Por José Joaquín Beeme

     Esa parte de la humanidad que se sitúa entre el macho de una pieza y la real hembra ha recibido de antiguo los estigmas…

…más infamantes: aberración de la naturaleza, enfermedad mental, violación del proyecto de dios y, sobre ser grave el pecado, delito sexual que crucifica juntos al sodomita y al pederasta. Las leyes han venido a moderarles, pero todavía gritan los acérrimos paladines del sexo totalitario en nombre de la familia tradicional y otras sacrosantas instituciones.

    Harvey Bernard Milk (1930-1978), activista pro derechos civiles o, simplemente, humanos, tuvo el mérito de llevar las reivindicaciones de la minoría gay, vejada y guetizada, al corazón mismo del poder norteamericano, a partir del barrio de Eureka-Castro en la ciudad de San Francisco y muy a pesar de influyentes congresistas, como el senador Briggs, o populares cantantes como la pegajosa cuáquera Anita Bryant, capaz de comparar la legitimidad del colectivo homosexual con la de «los que se comen las uñas, los que están a dieta, los obesos, los bajitos o los asesinos». Años de lucha ideológica, en los que premonitoriamente Milk recomendaba la verdad (coming out) en lugar de la hipocresía y la ocultación vergonzante.

    Por eso acabaron con él a tiros, costumbre incivil pero muy viva en esos estados sedicentemente democráticos. Gus Van Sant firma la biografía (disfrazada de autobiografía, mediante el recurso al dictado al magnetófono punteado de flash-backs) que ahora puede verse en plataformas, con un Sean Penn en plena empatía actoral y productiva. Ya en 1984 un documental de Rop Epstein, The times of Harvey Milk, ganador de un Óscar, reconstruía esa fatal historia de lucha vecinal y conquista de la tolerancia, por las cuales el país de las libertades se dignifica, a pesar de sus crímenes.

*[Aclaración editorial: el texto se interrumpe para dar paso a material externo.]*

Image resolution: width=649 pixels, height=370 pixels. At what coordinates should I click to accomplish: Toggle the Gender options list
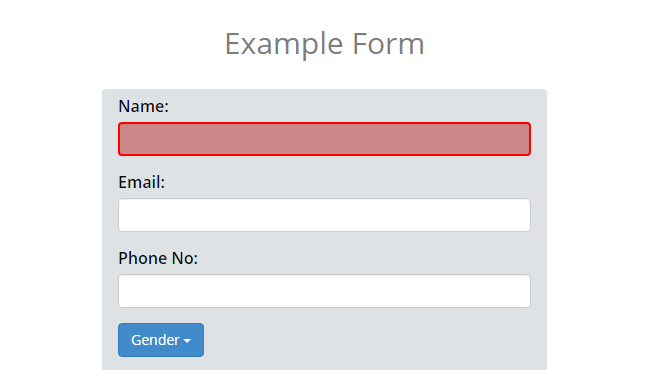161,340
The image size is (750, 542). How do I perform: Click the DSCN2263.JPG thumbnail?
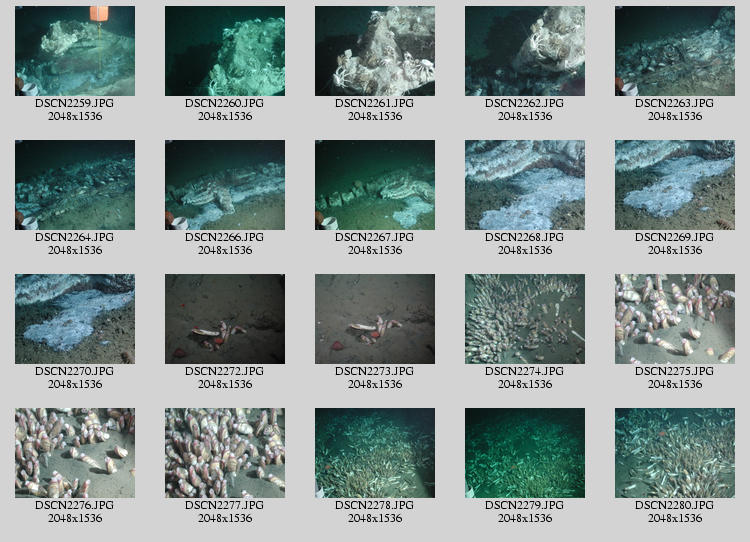pos(675,51)
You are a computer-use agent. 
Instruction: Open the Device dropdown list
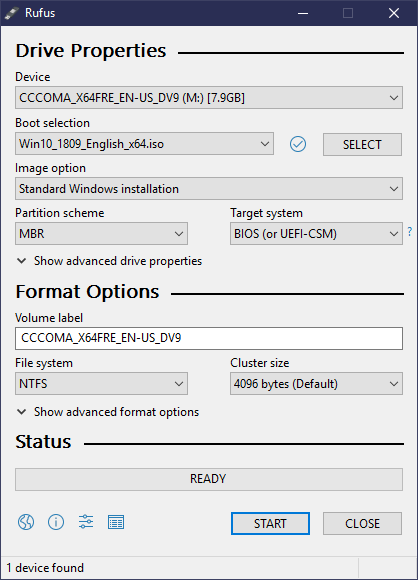209,98

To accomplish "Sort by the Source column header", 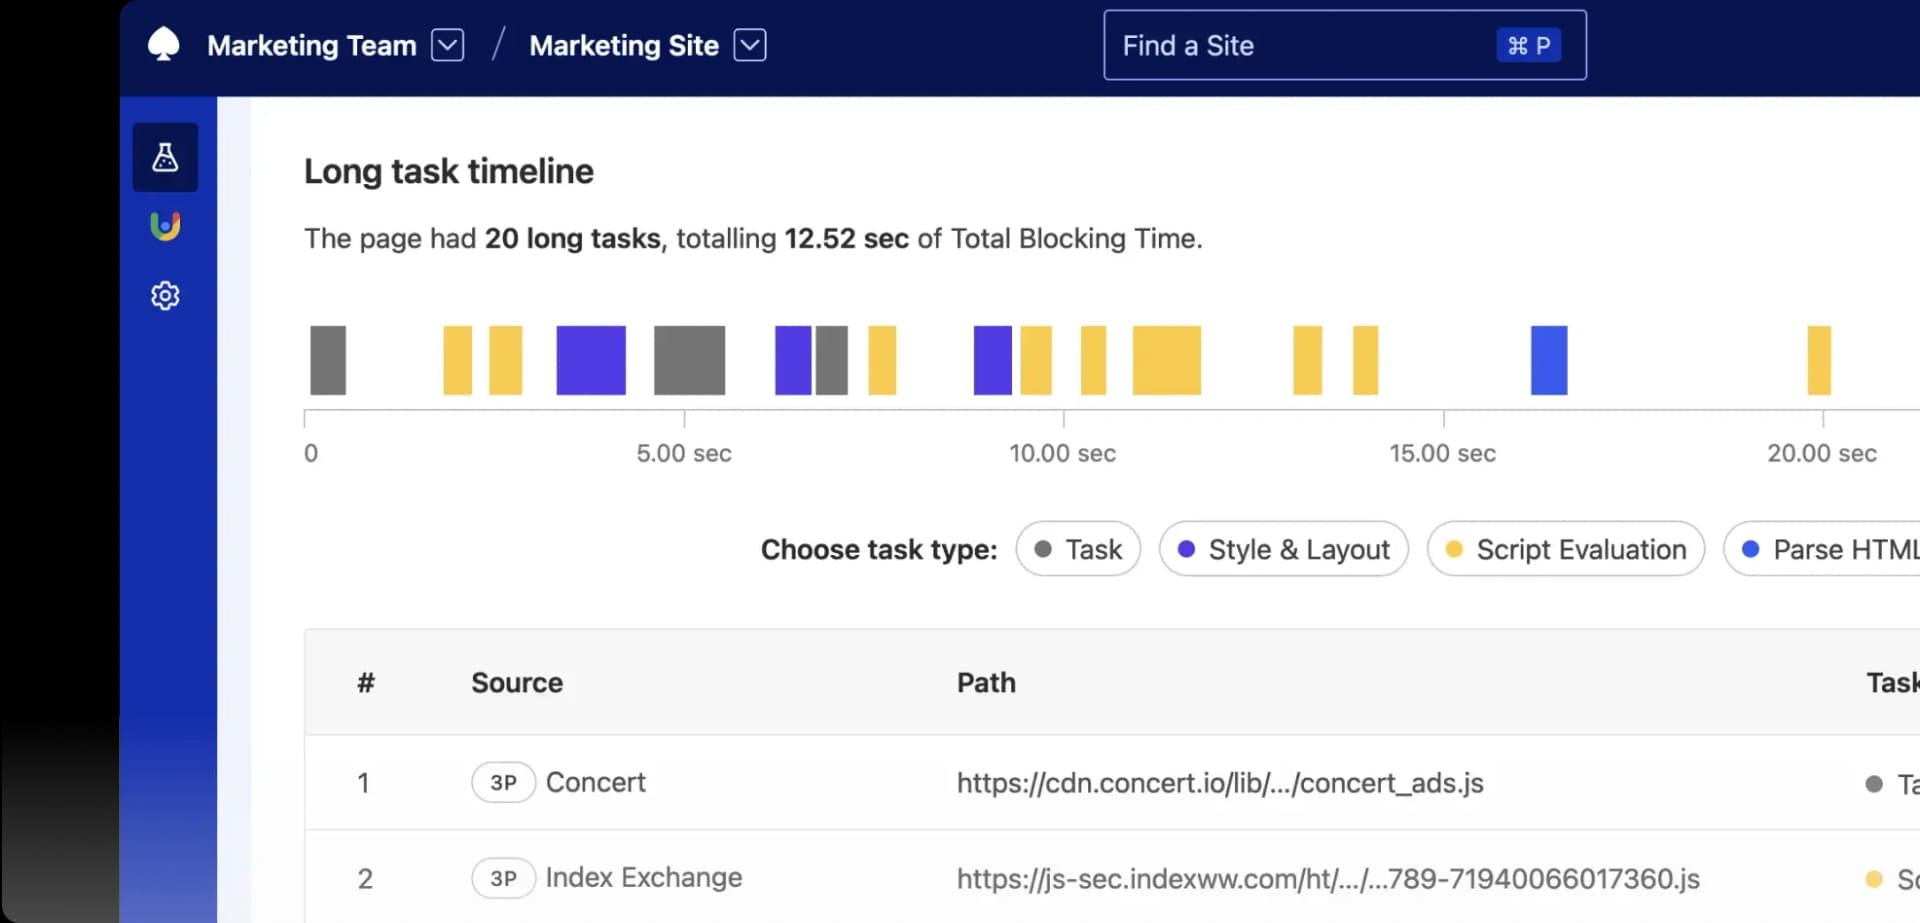I will pos(517,682).
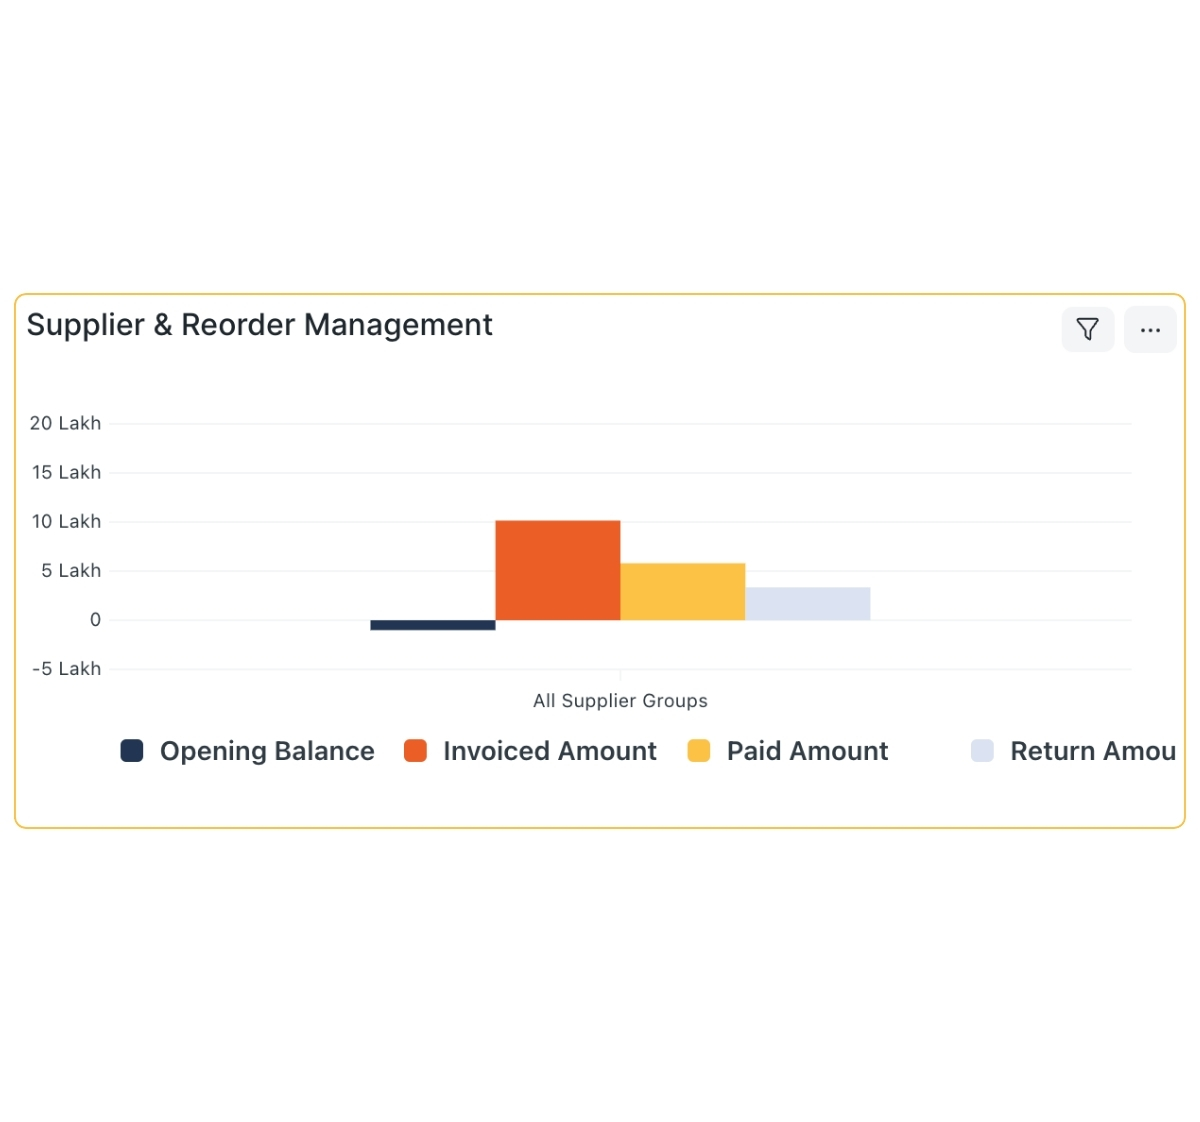Toggle Return Amount pale legend swatch
The image size is (1200, 1122).
pyautogui.click(x=982, y=751)
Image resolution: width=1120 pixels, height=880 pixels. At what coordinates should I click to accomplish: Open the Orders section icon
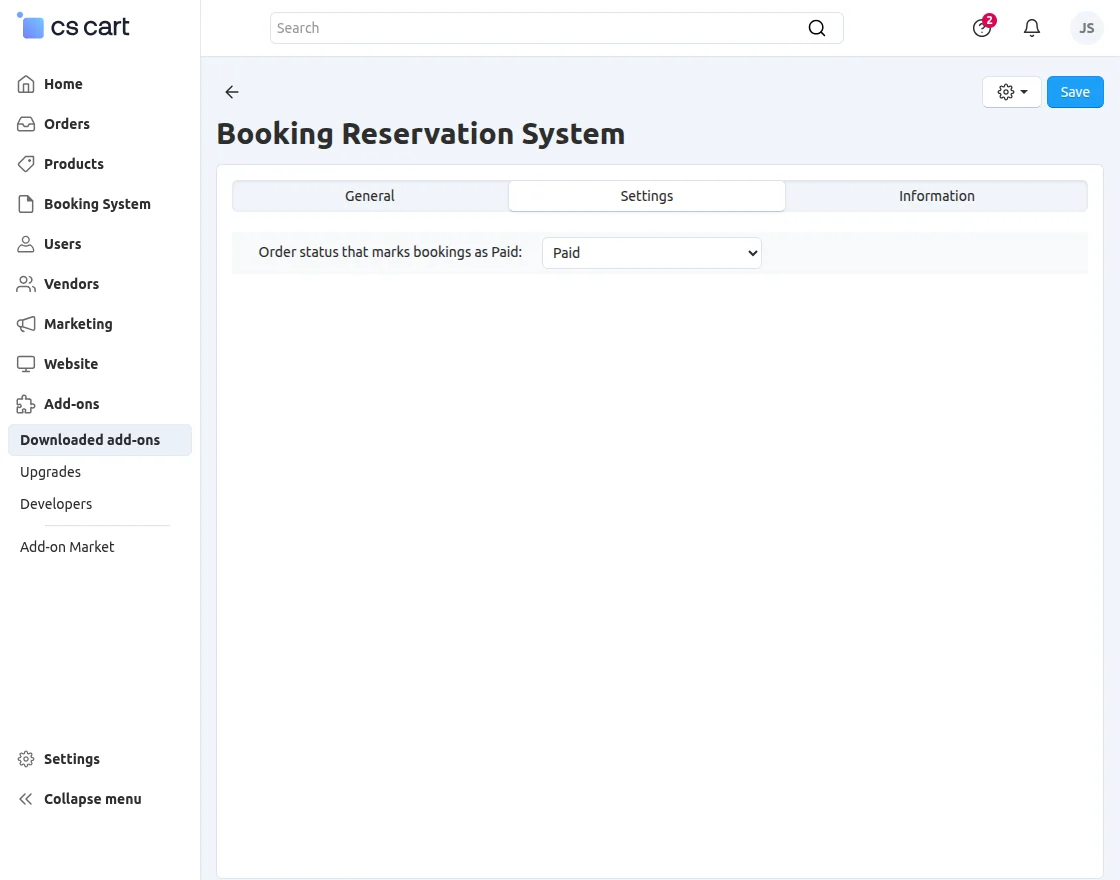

    Tampoco están lejos nuestros oprobiosos sistemas represivos de la diferencia, en que la homosexualidad caía dentro de categorías acusatorias como la de “vagos y maleantes”, “peligrosidad social”, “desviación moral” y otras peyorativas variantes del arsenal lingüístico macho. Sin entender que, más que de una identidad biológicamente dada, habría que hablar de identificación modulable por la cultura: identidad de flujo, más que estructural, por decirlo con el etnólogo Jean-Pierre Warnier. Que no todos somos homogalactes, como definía Aristóteles a los que, habiendo mamado la misma leche, pertenecían a la misma aldea: somos (reconozcámoslo) mil-leches, en cuanto muy mezclados y muy cruzados de genes, y lo único que realmente nos acomuna es el hecho de ser humanos, por encima de mil y una declinaciones.